**The task**
Pull out of the data below the stretch of lines bounded by the one containing "Screen dimensions: 1024x475" and the one containing "Task: Click 'Ein- und", both bounds included, unchanged.

**Exercise data**
*-*-*

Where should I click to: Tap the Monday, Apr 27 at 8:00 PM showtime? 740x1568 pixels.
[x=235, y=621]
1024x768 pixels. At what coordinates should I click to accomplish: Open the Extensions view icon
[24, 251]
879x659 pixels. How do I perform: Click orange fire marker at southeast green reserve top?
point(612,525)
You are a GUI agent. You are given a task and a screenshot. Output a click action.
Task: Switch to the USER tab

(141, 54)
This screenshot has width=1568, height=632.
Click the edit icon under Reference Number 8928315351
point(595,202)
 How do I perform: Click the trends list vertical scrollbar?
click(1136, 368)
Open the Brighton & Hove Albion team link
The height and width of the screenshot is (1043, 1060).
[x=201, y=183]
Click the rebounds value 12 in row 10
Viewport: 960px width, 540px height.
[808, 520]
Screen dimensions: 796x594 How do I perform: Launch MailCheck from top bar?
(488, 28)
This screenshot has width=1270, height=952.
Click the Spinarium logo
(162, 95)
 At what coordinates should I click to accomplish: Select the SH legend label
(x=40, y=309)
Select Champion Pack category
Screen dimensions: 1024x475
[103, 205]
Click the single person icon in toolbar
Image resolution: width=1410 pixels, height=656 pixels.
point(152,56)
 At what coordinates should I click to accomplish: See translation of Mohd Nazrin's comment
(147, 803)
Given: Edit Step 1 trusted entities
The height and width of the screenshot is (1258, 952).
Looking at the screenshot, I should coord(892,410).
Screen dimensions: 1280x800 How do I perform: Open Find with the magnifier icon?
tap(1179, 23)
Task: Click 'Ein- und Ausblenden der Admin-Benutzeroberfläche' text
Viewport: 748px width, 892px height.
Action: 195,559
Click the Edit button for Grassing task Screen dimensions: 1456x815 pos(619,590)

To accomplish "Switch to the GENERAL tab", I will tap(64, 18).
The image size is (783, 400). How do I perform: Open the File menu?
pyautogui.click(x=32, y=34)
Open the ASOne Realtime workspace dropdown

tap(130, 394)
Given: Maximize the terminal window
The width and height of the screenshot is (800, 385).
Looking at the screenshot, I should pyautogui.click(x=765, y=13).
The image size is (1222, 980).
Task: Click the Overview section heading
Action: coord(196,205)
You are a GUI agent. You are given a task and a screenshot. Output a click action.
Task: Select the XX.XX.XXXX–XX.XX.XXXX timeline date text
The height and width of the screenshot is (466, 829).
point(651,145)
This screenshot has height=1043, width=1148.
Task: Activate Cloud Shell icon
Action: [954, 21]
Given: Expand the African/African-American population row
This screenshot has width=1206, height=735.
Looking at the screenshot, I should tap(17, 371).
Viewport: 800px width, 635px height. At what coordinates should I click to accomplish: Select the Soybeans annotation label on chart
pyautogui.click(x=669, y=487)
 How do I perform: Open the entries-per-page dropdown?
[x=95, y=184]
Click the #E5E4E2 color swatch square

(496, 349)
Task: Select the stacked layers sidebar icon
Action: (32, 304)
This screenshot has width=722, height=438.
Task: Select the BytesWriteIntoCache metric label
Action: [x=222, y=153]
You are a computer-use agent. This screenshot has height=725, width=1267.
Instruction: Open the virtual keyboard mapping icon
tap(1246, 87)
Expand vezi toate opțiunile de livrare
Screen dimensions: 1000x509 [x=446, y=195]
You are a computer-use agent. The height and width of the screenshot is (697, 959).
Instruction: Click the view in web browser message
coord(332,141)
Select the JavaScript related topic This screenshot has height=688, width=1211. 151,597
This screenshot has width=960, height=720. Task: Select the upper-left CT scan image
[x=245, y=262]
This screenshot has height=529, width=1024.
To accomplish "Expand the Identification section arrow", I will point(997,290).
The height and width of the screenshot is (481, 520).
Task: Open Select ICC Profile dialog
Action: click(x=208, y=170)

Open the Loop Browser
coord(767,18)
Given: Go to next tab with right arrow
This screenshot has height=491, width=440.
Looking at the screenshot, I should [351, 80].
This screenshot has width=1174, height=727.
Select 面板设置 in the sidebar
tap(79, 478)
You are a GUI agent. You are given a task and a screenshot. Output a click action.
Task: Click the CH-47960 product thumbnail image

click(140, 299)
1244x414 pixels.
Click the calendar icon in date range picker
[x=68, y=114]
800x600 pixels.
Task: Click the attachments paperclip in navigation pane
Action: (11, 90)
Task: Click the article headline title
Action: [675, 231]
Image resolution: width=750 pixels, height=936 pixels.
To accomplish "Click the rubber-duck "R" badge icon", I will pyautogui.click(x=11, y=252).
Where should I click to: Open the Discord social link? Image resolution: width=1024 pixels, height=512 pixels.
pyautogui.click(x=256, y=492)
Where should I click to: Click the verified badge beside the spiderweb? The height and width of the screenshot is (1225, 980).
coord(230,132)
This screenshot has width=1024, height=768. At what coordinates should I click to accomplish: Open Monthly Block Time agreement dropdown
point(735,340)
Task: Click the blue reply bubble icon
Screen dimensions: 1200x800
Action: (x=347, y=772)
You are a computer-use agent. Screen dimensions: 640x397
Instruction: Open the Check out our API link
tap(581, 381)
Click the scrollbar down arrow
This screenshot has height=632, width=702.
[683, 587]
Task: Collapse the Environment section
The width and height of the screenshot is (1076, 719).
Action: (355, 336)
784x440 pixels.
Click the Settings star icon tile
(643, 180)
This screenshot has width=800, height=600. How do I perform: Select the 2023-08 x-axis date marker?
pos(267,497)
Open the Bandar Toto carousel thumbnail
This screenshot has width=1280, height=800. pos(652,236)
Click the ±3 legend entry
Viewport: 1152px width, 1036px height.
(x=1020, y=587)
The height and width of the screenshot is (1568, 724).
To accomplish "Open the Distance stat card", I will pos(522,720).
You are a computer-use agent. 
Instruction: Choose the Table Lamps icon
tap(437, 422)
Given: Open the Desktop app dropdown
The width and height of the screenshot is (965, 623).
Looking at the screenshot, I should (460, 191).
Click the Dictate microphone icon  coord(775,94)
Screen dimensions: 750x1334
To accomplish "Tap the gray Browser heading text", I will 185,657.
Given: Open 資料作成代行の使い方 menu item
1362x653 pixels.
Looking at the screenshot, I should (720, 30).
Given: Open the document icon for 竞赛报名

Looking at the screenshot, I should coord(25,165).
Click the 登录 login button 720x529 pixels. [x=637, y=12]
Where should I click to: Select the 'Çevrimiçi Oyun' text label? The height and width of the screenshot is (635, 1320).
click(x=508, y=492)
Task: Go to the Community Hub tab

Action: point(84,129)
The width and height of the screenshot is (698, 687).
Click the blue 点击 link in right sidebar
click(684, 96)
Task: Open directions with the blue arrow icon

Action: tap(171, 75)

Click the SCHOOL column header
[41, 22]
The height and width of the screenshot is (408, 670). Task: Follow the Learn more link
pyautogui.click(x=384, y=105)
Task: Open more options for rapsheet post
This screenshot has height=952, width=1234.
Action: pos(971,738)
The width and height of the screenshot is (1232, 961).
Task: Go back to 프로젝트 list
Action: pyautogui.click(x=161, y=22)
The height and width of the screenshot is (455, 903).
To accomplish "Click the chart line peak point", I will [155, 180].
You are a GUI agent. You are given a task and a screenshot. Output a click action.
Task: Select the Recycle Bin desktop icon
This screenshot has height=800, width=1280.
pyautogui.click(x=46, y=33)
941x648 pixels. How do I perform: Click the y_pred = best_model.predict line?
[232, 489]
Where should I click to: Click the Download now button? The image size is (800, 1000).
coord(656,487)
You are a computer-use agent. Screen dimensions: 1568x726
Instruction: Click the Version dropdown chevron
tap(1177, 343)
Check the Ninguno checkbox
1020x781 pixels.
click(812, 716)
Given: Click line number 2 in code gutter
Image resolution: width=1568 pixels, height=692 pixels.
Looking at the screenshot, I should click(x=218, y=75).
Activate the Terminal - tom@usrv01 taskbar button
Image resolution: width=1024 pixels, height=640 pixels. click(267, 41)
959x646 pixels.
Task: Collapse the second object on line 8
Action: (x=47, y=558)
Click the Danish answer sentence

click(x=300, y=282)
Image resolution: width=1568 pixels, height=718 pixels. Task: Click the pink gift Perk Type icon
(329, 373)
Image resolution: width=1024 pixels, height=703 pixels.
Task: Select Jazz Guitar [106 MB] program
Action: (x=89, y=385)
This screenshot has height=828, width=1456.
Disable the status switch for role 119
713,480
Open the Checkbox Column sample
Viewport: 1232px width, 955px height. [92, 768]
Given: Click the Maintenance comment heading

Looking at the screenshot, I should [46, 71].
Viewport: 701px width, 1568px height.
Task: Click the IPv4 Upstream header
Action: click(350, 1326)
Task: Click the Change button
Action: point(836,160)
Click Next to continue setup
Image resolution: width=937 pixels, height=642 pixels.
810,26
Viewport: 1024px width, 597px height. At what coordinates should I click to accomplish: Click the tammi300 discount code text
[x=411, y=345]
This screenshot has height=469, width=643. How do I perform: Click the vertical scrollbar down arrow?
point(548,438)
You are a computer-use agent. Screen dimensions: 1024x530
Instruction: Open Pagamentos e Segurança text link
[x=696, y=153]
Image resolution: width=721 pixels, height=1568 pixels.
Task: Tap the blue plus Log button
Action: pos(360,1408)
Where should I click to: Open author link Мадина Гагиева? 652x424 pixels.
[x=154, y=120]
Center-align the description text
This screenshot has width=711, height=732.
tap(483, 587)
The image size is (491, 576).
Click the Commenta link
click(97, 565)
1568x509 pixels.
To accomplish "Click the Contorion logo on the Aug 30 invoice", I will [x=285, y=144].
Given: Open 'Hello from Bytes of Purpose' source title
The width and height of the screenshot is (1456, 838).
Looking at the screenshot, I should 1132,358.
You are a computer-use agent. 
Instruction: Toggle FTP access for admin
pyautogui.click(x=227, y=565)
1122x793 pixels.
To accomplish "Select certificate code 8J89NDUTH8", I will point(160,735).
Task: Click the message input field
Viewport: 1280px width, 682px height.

*-*-*

**Exercise answer**
Screen dimensions: 1024x475
[103, 205]
Click the single person icon in toolbar
Image resolution: width=1410 pixels, height=656 pixels.
point(152,56)
 At what coordinates should I click to accomplish: See translation of Mohd Nazrin's comment
(147, 803)
Given: Edit Step 1 trusted entities
The height and width of the screenshot is (1258, 952).
Looking at the screenshot, I should coord(892,410).
Screen dimensions: 1280x800 How do I perform: Open Find with the magnifier icon?
tap(1179, 23)
Task: Click 'Ein- und Ausblenden der Admin-Benutzeroberfläche' text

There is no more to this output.